Just to be clear, my prior post was only discussing acceleration due to rotation of the sensor. As you say, gravity is a 1G constant acceleration that the sensor will always read (unless the sensor is in free-fall).
The sensor will measure the sum of acceleration it is experiencing, so the reading you get back will include actual acceleration as well as gravity. Depending on exactly what you are trying to determine with the sensor, that can be fine, or it can require some significant post-processing.
I get it now. I thought you meant the rotation is what would measure 1G, but you were really just saying to point the sensor in a direction where there is a constant, known acceleration of 1G (which would be perpindicular to the horizan).
Very smart and simple
Sorry to bump the thread again, but its better than making a new one. My question is does anyone know what jumpers have to be in what places for adjusting the sensitivity of the accelerometer?
Did you look at the documentation? There are jumpers that you can install. Reading the directions would be the best place to start.
I would look at the documentation that came with it, but the problem is… there is no documentation. All we got was the accelerometer in a plastic package and thats it.
Isn’t there a PDF for it on the site? Every other vex part I get has those pages to put in your 3 ring binder.
my swerve drive kit didn’t have an insert. it was in a plastic bag with the parts, that’s it. i’d say it’s just laziness in packaging, i sort of expected a better package.
Weird, my claw that I just ordered was in a standard Vex box with the insert. I know that thing is pretty new, wasn’t sold in stores. Wonder why they slack off on some, but not others.
The lack of housing on the accelerometer is something I find sub-standard, for Vex.
Its easy to to figure out the jumper settings. Once you do please post your results so that everyone will know the answers.
The accelerometer has four ranges: 1.5G, 2G, 4G, and 6G. Another way to think of that is this: given a contant amount of acceleration, the 1.5G will register the largest analog value. Then 2G a little less, and 4G should be about half of 2G. The 6G will register the smallest analog value.
So here is how you measure that. Pick an axis, say X. Mount the sensor so that the X-axis is pointing down (that is, the sensor will be resting on its side so that the X arrow is pointing towards the ground). Doing that will give the X-axis a source of constant acceleration (gravity). Now use an online window so that you can see the analog port’s value.
It may help to get a piece of paper and make a table for the two jumpers. They should be marked 1 and 2. Here are all the possible combinations:
ON ON (Both jumpers installed)
OFF ON (no jumper on 1, jumper on 2)
For each of the above combinations record the reading from the analog port. The largerst reading will be 1.5G, the next smaller reading will be 2G and so on until the smallest reading which is 6G.
Please post the numbers that you record and your conclusions about which jumper settings correspond to the four levels of acceleration.
Here 'ya go. For this test, the accelerometer was bolted to a hunk of C-channel and laid flat so that X and Y were pointing toward the horizon, and Z was pointing toward the sky. X & Y should report values near 512, and Z should report a larger value (since gravity is indistinguishable from upwards acceleration).
The raw data:
Jumpers__|__X____Y____Z___|_Range__Sum none | 537 520 763 | 1.5G 0 1 only | 530 517 699 | 2.0G 1 2 only | 516 517 601 | 4.0G 2 both | 512 510 568 | 6.0G 3
So the easy way to remember the jumper settings is to add the values of the installed jumpers; The larger the sum, the larger the range. (This is what the “Sum” column is.)

=== Given request A ===
Copy the records word for word, from the line containing "Close the proximity radar window" through the end of the records, omitting the pictures.
The records that follow are unrelated to the forum thread.

=== Data for the task ===
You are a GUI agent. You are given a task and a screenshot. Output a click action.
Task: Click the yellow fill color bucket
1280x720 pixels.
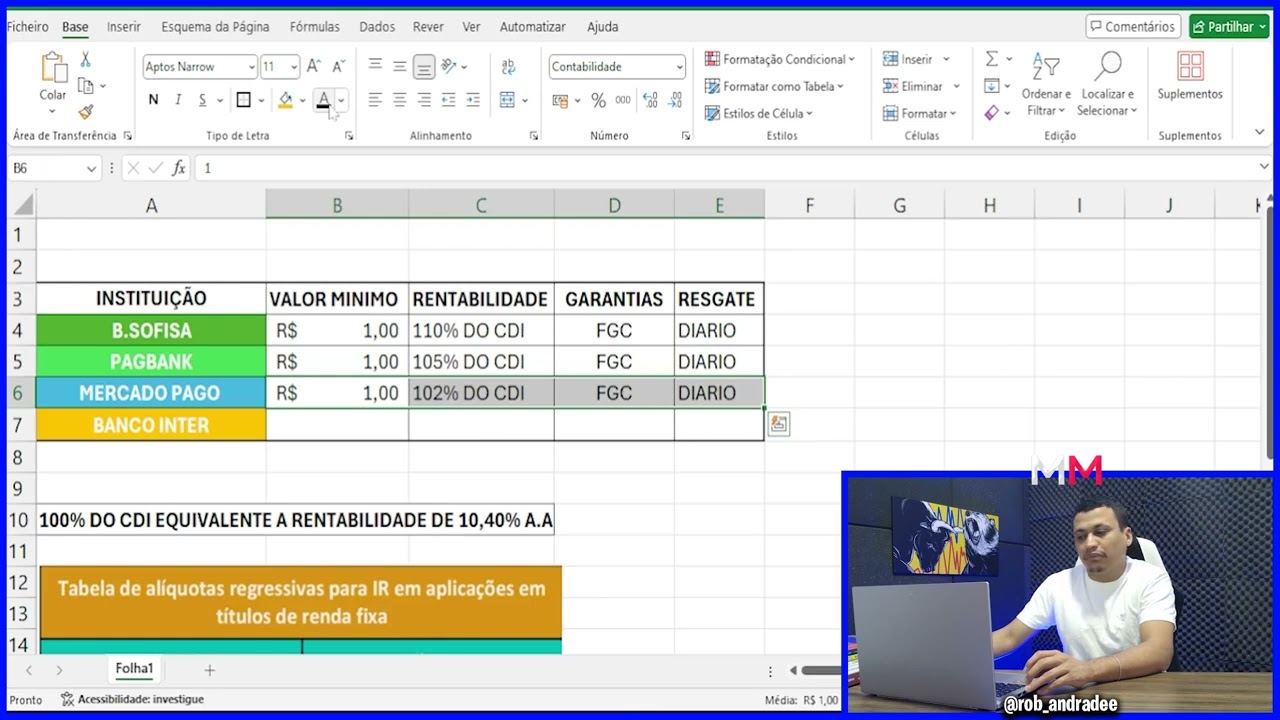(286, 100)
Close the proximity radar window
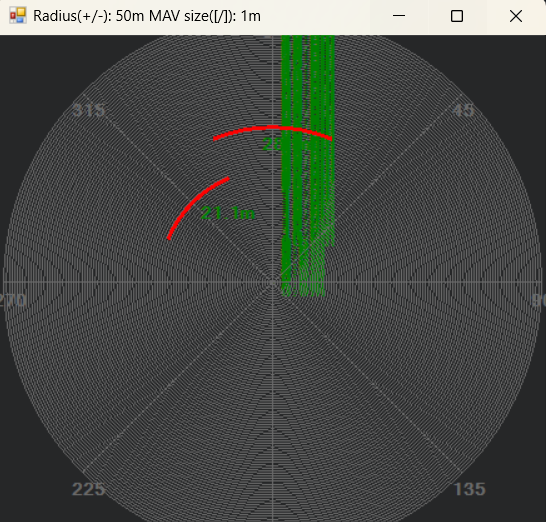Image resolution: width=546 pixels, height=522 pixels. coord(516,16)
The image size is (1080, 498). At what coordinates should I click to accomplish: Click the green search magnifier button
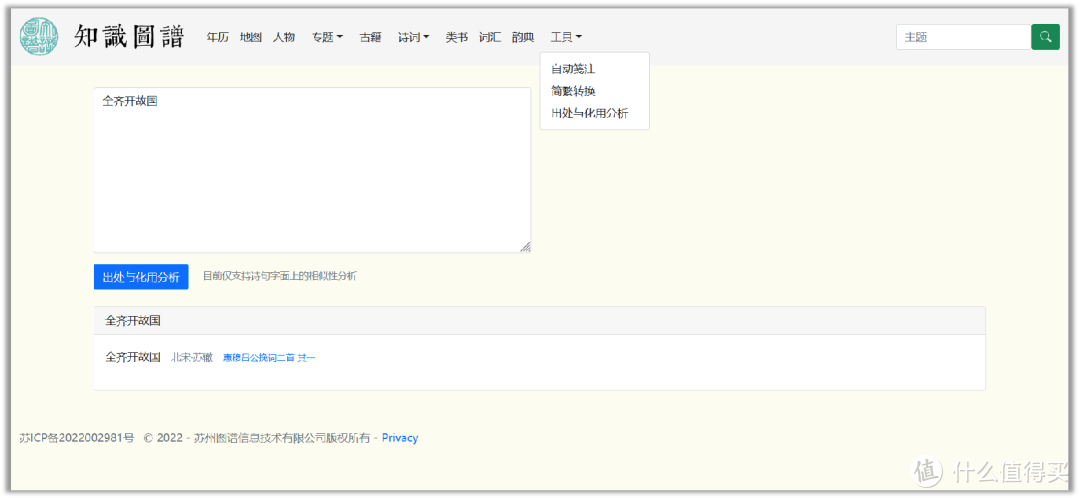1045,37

=== Given request B ===
Continue the forum thread on accelerometer jumper settings from its last post.

=== Task response A ===
Close the proximity radar window
Image resolution: width=546 pixels, height=522 pixels. coord(516,16)
The image size is (1080, 498). At what coordinates should I click to accomplish: Click the green search magnifier button
1045,37

=== Task response B ===
As for the connections, the white wire of each extension cable goes near the ‘X’, ‘Y’, or ‘Z’ silkscreened on the board. The black wires go at the other end, adjacent to the ‘B’ silkscreened on the board.
Here is a closeup so you can see what I’m talking about.
Nice job, but I was hoping to encourage the younger folks. The adults here should know how to get the answer straight off of the manufacturer’s data sheet (below).
From your numbers, it also looks like the Z axis has a built-in compensation.
If you mount it so that the X arrow in your photo points straight down you will see much more pronounced results.
MMA7260QT.pdf (195 KB)
Sorry to spoil the lesson, but I think there are lots of folks interested in this product that haven’t bought it yet. With most other VEX products, they can evaluate the guide insert online to see what they’re getting, but in this case there isn’t a ton of info available.
Being an adult working with VEX does not guarantee familiarity with data sheets. I’ve had several adults from this forum contact me for help with various data sheets. I know of several who have more of a mechanical engineering background. Also, the data sheet below does not tell the whole story, since there are op-amps on the output channels.
I just double checked, and got similar results on all three axis. It looks like the ranges are a bit wider than advertised, but that is probably to ensure linearity within the spec’d range. Analog systems tend to be less linear near the power rails, so providing a margin is good engineering practice.
There seems to be a basic science concept that keeps being missed here. Perhaps some photographs and a little simple math will clear that all up.
The first photo shows a test system. It’s a carrier board with the identical accelerometer chip VEX uses. It’s a 3.3V chip so I’ve added an op-amp with the gain set to 1.5. That will bring the output back up to the 5V range that the VEX controller is expecting.
Sitting flat as shown, the sensor’s x-axis measures 507 on the EasyC online window.
The next picture shows the sensor sitting on its side. Its x-axis arrow is now pointing straight down and it is therefore experiencing a constant acceleration of 1G. Gravity provides a constant 1G of acceleration downward to all objects at rest near to the surface of the Earth.
Here are the analog readings from the EasyC online widow:
1 & 2 Reading
ON ON 749
OFF ON 685
ON OFF 592
OFF OFF 568
From this data, you can see that the largest reading corresponds to the 1.5G setting and the smallest one corresponds to the 6G setting. Why? Because given a constant acceleration, you would expect the 1.5G setting to be the most sensitive and the 6G setting to be the least sensitive.
Now let’s do a little math to validate the results. First it’s handy to have the amount each reading changed from laying flat. That will tell us how the sensor responds to the difference between 0G and 1G.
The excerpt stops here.